Diese fünf Taten quittierte das Zittauer Amtsgericht mit einer 24-monatigen Haftstrafe. Die Berufungskammer in Görlitz sah das im Großen und Ganzen auch so. Aber die Beurteilung ging etwas auseinander. Zum Beispiel bewertete das Görlitzer Gericht den Pkw-Kauf etwas anders, da sich der Verkäufer das Verhalten des Bertsdorf-Hörnitzers überwiegend selbst zuschreiben musste. Alles in allem hatte der 40-Jährige dann auch noch Glück. Da dem Zittauer Amtsgericht zum Zeitpunkt der Urteilsverkündung eine weitere Akte nicht vorlag, konnten weitere fünf Fälle aus Dresden damals nicht berücksichtigt und jetzt aus prozessualen Gründen nicht strafverschärfend wirksam werden. Trotzdem fanden sie in der Urteilsfindung der Berufungskammer des Görlitzer Amtsgerichts Berücksichtigung.
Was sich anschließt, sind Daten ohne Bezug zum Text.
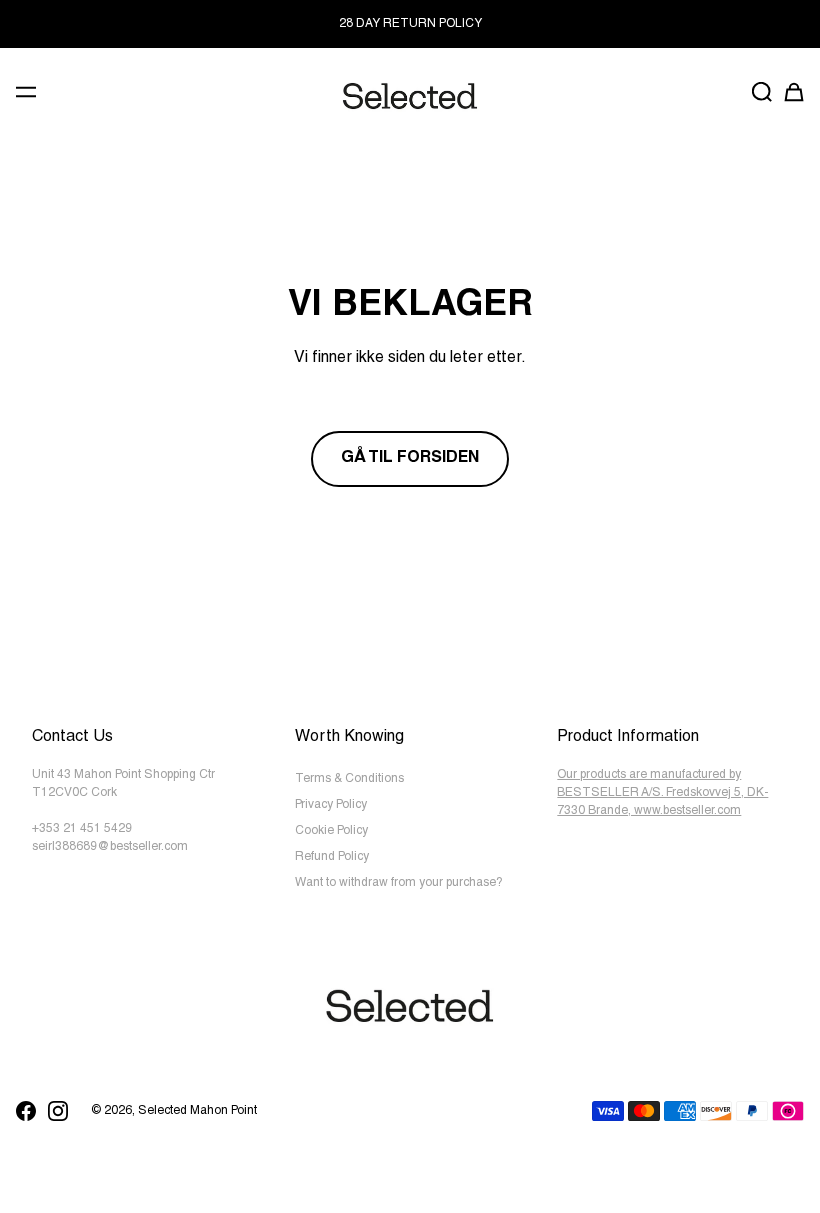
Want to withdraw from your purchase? (399, 883)
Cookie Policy (331, 831)
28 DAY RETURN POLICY (410, 24)
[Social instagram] (58, 1111)
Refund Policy (332, 857)
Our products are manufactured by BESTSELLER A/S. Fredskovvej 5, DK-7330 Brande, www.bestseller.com (662, 793)
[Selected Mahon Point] (410, 96)
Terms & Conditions (349, 779)
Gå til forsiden (410, 459)
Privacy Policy (331, 805)
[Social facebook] (26, 1111)
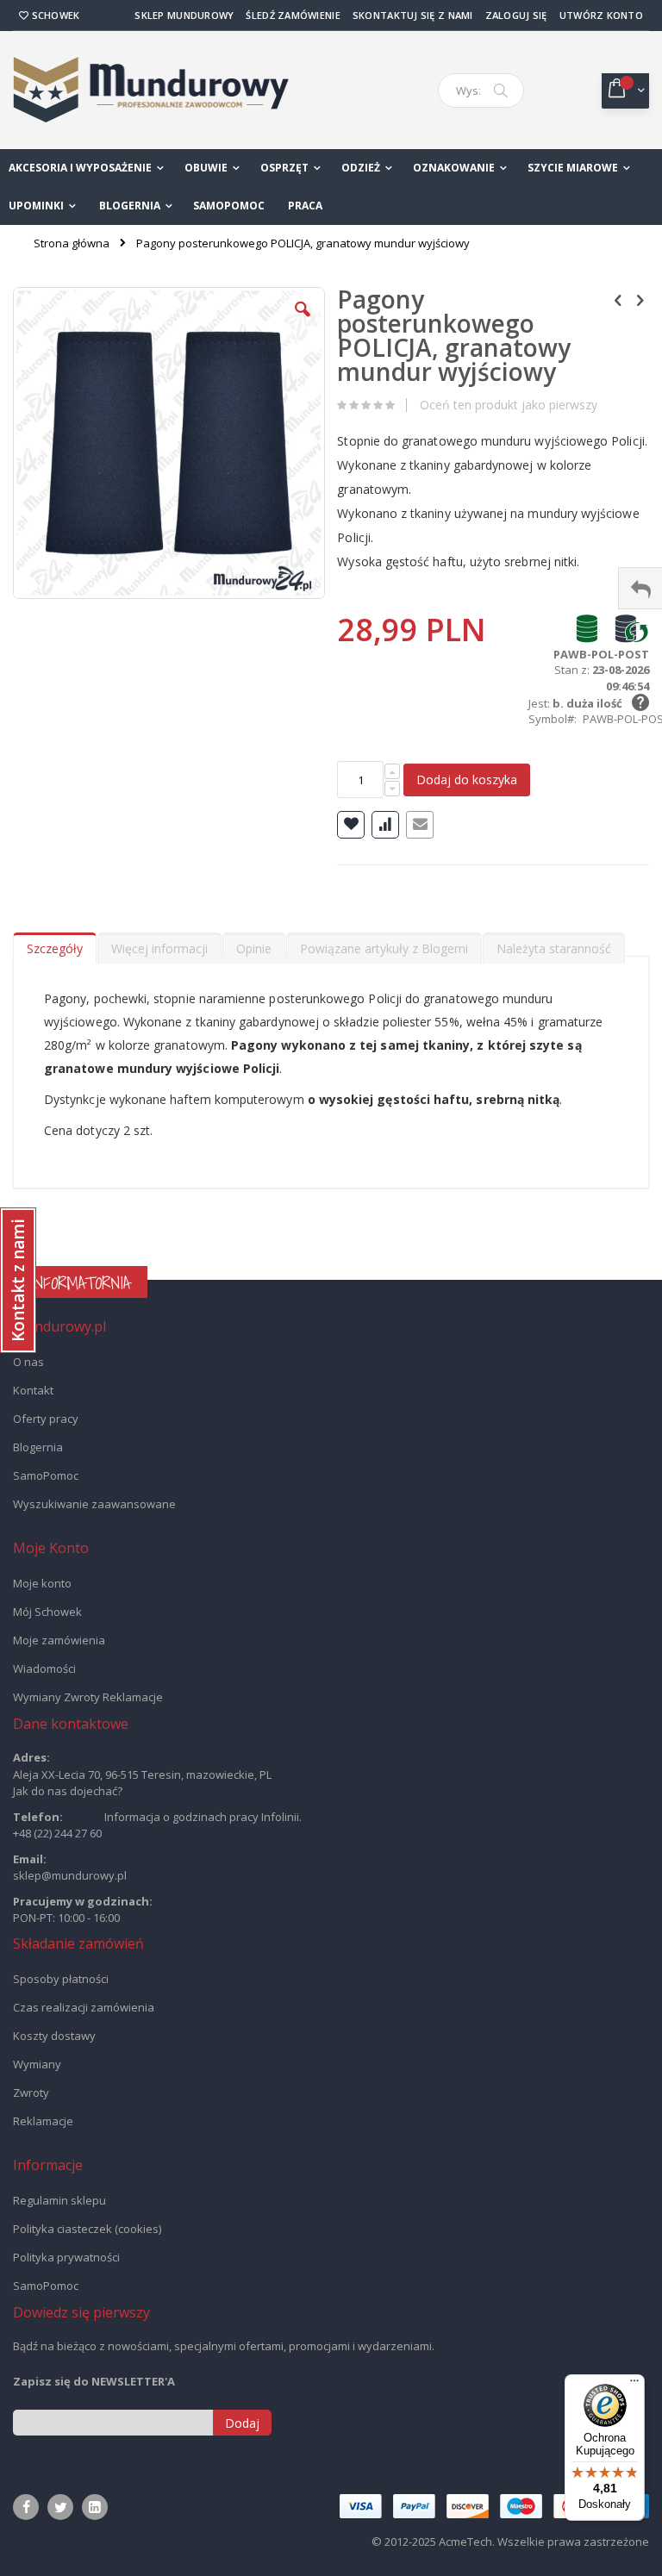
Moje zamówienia (59, 1640)
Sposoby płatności (61, 1979)
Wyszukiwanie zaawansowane (94, 1504)
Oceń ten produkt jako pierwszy (508, 405)
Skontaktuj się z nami (413, 15)
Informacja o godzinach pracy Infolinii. (203, 1816)
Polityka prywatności (66, 2257)
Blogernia (38, 1447)
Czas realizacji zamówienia (83, 2007)
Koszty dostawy (54, 2035)
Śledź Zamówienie (293, 15)
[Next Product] (639, 299)
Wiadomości (44, 1668)
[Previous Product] (618, 299)
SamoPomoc (45, 1475)
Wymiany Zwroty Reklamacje (88, 1697)
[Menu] (634, 2384)
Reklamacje (43, 2121)
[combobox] (481, 90)
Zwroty (31, 2092)
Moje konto (42, 1583)
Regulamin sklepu (59, 2200)
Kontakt (33, 1390)
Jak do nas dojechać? (67, 1791)
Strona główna (71, 243)
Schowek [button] (53, 15)
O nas (28, 1361)
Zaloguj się (516, 15)
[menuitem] (136, 206)
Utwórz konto (601, 15)
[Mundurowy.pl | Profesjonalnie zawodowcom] (151, 90)
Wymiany (37, 2064)
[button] (302, 322)
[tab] (55, 945)
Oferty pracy (45, 1418)
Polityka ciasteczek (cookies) (87, 2228)
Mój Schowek (47, 1611)
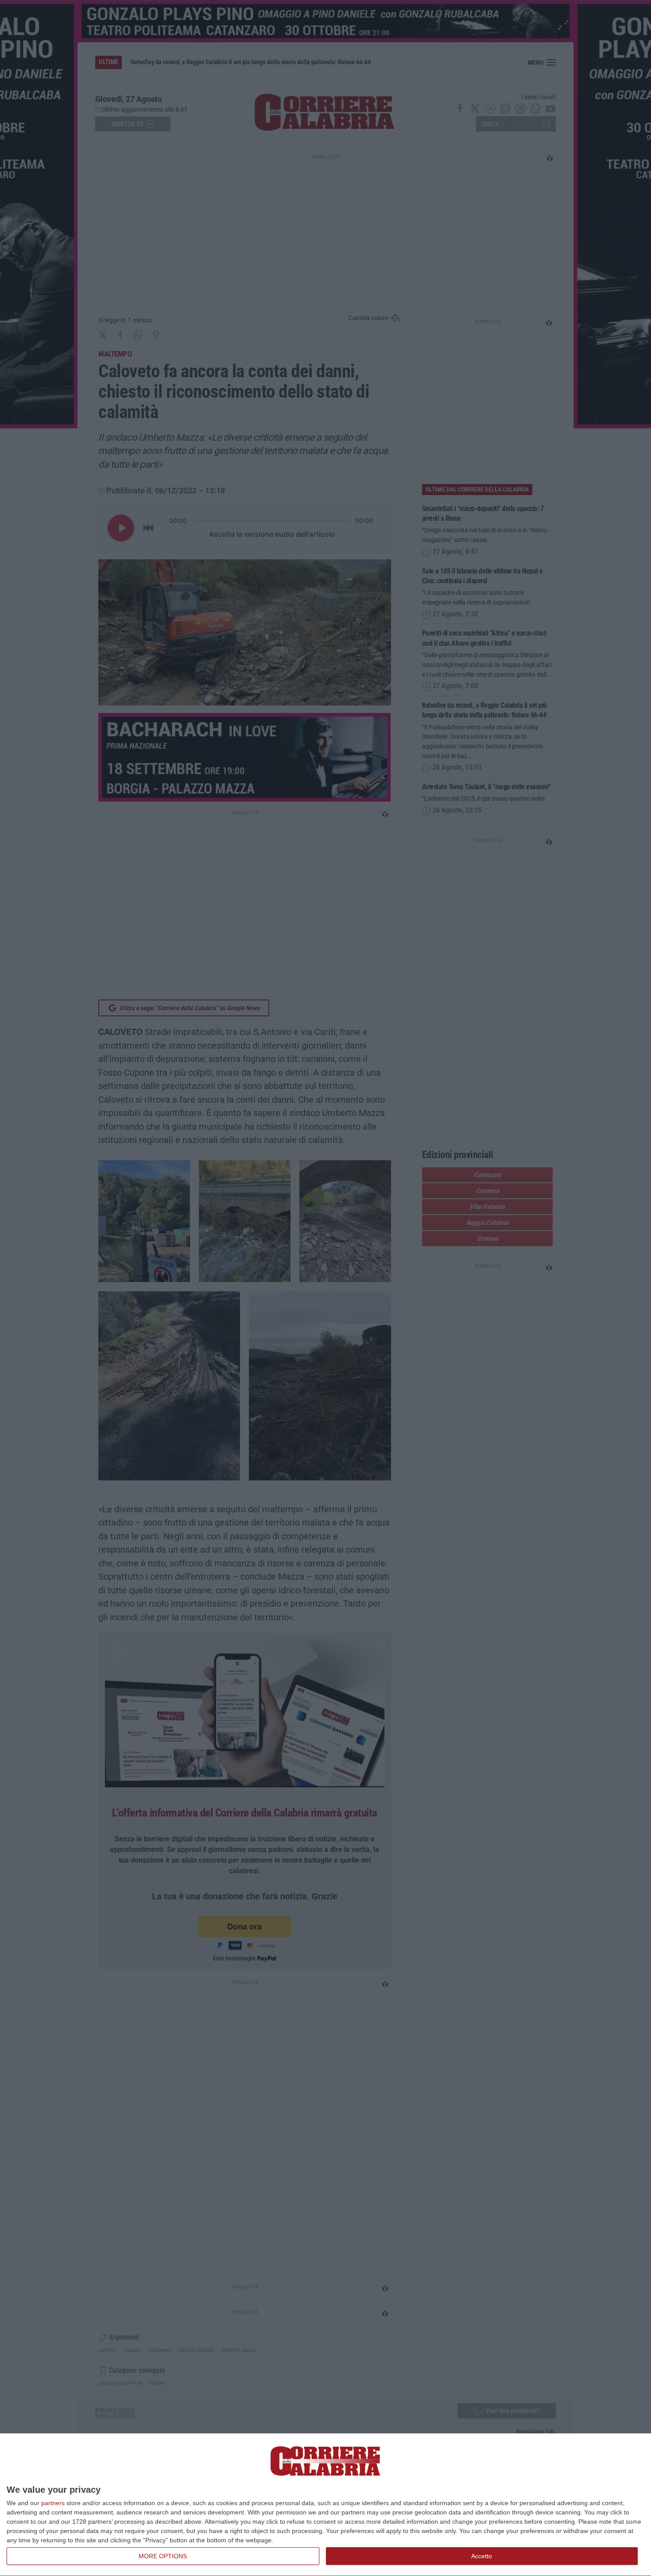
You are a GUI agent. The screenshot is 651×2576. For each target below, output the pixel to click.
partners (53, 2503)
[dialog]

In den Dresdner Fällen bot der Bertsdorf-Hörnitzer Maler- und Umzugsarbeiten an – nach bekanntem Muster. Er verlangte Anzahlungen und erbrachte keine Leistung. In einem Fall ergaunerte der 40-Jährige sogar 900 Euro, gaukelte vor, die Summe innerhalb von vier Wochen zurückzuzahlen. Doch das passierte nicht. Insgesamt ging es bei diesen fünf Fällen um etwa 1 500 Euro. Das Amtsgericht Dresden hatte ihn deswegen zu einer Haftstrafe von zwölf Monaten verurteilt und diese zur Bewährung ausgesetzt.

Nach der Beweisaufnahme in der Berufungsverhandlung hob das Landgericht die Entscheidung aus Zittau auf und verurteilte den Bertsdorf-Hörnitzer unter Einbezug des Dresdner Urteils zu einer Haftstrafe von 24 Monaten. Diese setzte es auf drei Jahre zur Bewährung aus. Damit erhielt der nun erneut Verurteilte zudem die Auflage, unverzüglich und binnen eines Monats seinen verursachten Schaden wieder gut zu machen. Und das betrifft jeglichen, also auch die fünf Fälle aus Dresden. Falls der 40-Jährige diese Auflage nicht erfüllt, muss er mit dem Widerruf der Bewährung rechnen. Wie aus Gerichtskreisen zu erfahren war, wird er sich auch noch in einem weiteren Verfahren zu verantworten haben. Dann geht es um 21 Fälle des Vorenthaltens von Arbeitsentgelt.